--- begin ---

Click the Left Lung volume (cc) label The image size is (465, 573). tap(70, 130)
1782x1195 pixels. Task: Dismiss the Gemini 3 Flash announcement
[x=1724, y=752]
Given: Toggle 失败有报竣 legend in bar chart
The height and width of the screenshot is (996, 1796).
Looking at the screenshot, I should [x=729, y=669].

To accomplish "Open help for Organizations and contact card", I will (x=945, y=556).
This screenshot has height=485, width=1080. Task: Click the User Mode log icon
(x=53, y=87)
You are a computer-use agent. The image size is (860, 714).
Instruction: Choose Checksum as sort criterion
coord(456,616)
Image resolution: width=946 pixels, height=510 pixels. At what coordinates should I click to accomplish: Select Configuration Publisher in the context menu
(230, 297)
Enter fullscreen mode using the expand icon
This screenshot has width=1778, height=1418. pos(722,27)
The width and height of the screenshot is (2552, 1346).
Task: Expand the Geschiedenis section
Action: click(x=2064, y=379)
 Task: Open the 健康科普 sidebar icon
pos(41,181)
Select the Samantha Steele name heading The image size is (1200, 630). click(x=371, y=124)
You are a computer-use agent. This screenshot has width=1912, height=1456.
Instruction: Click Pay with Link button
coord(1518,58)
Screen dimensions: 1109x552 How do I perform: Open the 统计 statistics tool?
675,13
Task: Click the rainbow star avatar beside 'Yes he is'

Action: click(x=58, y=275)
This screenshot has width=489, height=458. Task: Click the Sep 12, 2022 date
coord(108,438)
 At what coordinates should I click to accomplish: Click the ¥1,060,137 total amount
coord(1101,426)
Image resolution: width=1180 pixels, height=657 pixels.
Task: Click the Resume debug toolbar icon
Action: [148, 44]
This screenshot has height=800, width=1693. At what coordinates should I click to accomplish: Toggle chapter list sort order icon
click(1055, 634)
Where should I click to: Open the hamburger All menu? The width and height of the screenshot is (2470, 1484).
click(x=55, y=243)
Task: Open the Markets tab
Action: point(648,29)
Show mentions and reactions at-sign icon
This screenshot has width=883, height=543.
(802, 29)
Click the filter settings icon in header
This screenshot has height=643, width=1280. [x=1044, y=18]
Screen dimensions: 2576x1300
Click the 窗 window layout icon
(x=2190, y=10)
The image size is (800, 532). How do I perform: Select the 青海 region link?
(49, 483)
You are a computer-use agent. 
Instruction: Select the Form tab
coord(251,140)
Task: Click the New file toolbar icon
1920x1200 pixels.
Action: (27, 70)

--- end ---

_Problem requirements_. Copy every line above word for word, in the same order.

_Exercise result_.
Click the Left Lung volume (cc) label The image size is (465, 573). tap(70, 130)
1782x1195 pixels. Task: Dismiss the Gemini 3 Flash announcement
[x=1724, y=752]
Given: Toggle 失败有报竣 legend in bar chart
The height and width of the screenshot is (996, 1796).
Looking at the screenshot, I should [x=729, y=669].

To accomplish "Open help for Organizations and contact card", I will (x=945, y=556).
This screenshot has height=485, width=1080. Task: Click the User Mode log icon
(x=53, y=87)
You are a computer-use agent. The image size is (860, 714).
Instruction: Choose Checksum as sort criterion
coord(456,616)
Image resolution: width=946 pixels, height=510 pixels. At what coordinates should I click to accomplish: Select Configuration Publisher in the context menu
(230, 297)
Enter fullscreen mode using the expand icon
This screenshot has width=1778, height=1418. pos(722,27)
The width and height of the screenshot is (2552, 1346).
Task: Expand the Geschiedenis section
Action: click(x=2064, y=379)
 Task: Open the 健康科普 sidebar icon
pos(41,181)
Select the Samantha Steele name heading The image size is (1200, 630). click(x=371, y=124)
You are a computer-use agent. This screenshot has width=1912, height=1456.
Instruction: Click Pay with Link button
coord(1518,58)
Screen dimensions: 1109x552 How do I perform: Open the 统计 statistics tool?
675,13
Task: Click the rainbow star avatar beside 'Yes he is'

Action: click(x=58, y=275)
This screenshot has width=489, height=458. Task: Click the Sep 12, 2022 date
coord(108,438)
 At what coordinates should I click to accomplish: Click the ¥1,060,137 total amount
coord(1101,426)
Image resolution: width=1180 pixels, height=657 pixels.
Task: Click the Resume debug toolbar icon
Action: [148, 44]
This screenshot has height=800, width=1693. At what coordinates should I click to accomplish: Toggle chapter list sort order icon
click(1055, 634)
Where should I click to: Open the hamburger All menu? The width and height of the screenshot is (2470, 1484).
click(x=55, y=243)
Task: Open the Markets tab
Action: point(648,29)
Show mentions and reactions at-sign icon
This screenshot has width=883, height=543.
(802, 29)
Click the filter settings icon in header
This screenshot has height=643, width=1280. [x=1044, y=18]
Screen dimensions: 2576x1300
Click the 窗 window layout icon
(x=2190, y=10)
The image size is (800, 532). How do I perform: Select the 青海 region link?
(49, 483)
You are a computer-use agent. 
Instruction: Select the Form tab
coord(251,140)
Task: Click the New file toolbar icon
1920x1200 pixels.
Action: (27, 70)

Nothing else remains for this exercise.